To be done:
Pick out every line below that contains the word "Select", and copy each one in full. Case counts.

▼

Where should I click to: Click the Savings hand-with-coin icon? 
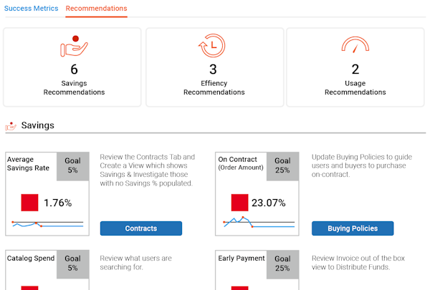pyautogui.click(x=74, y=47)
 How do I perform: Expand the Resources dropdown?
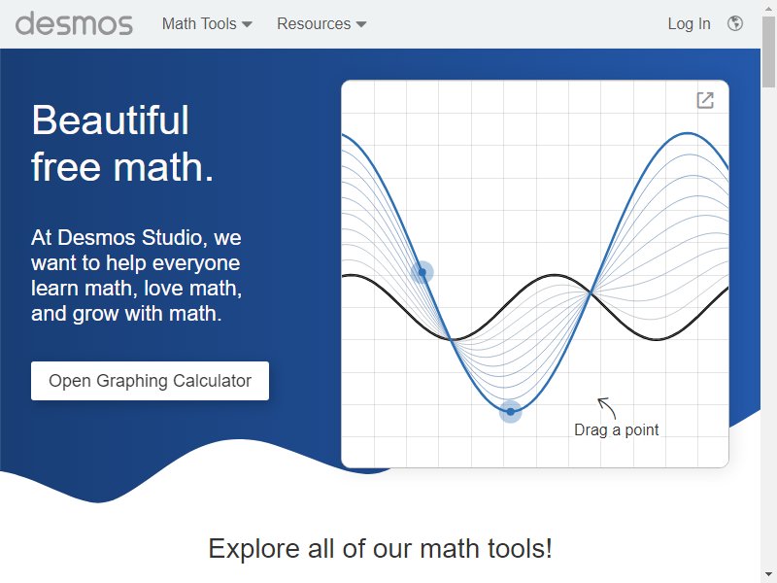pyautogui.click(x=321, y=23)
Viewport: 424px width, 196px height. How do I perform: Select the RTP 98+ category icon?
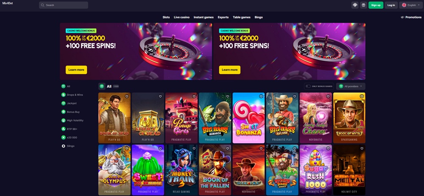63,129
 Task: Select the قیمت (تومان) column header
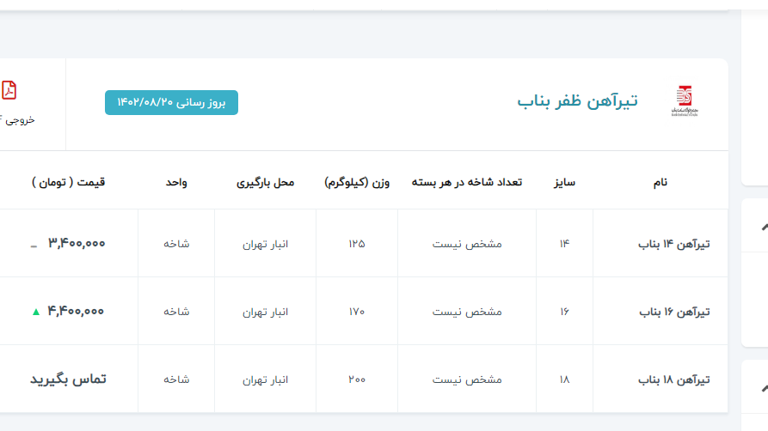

▲

Solution for this exercise:
Viewport: 424px width, 196px height. How do I perform: Select the RTP 98+ category icon?
 Task: Select the قیمت (تومان) column header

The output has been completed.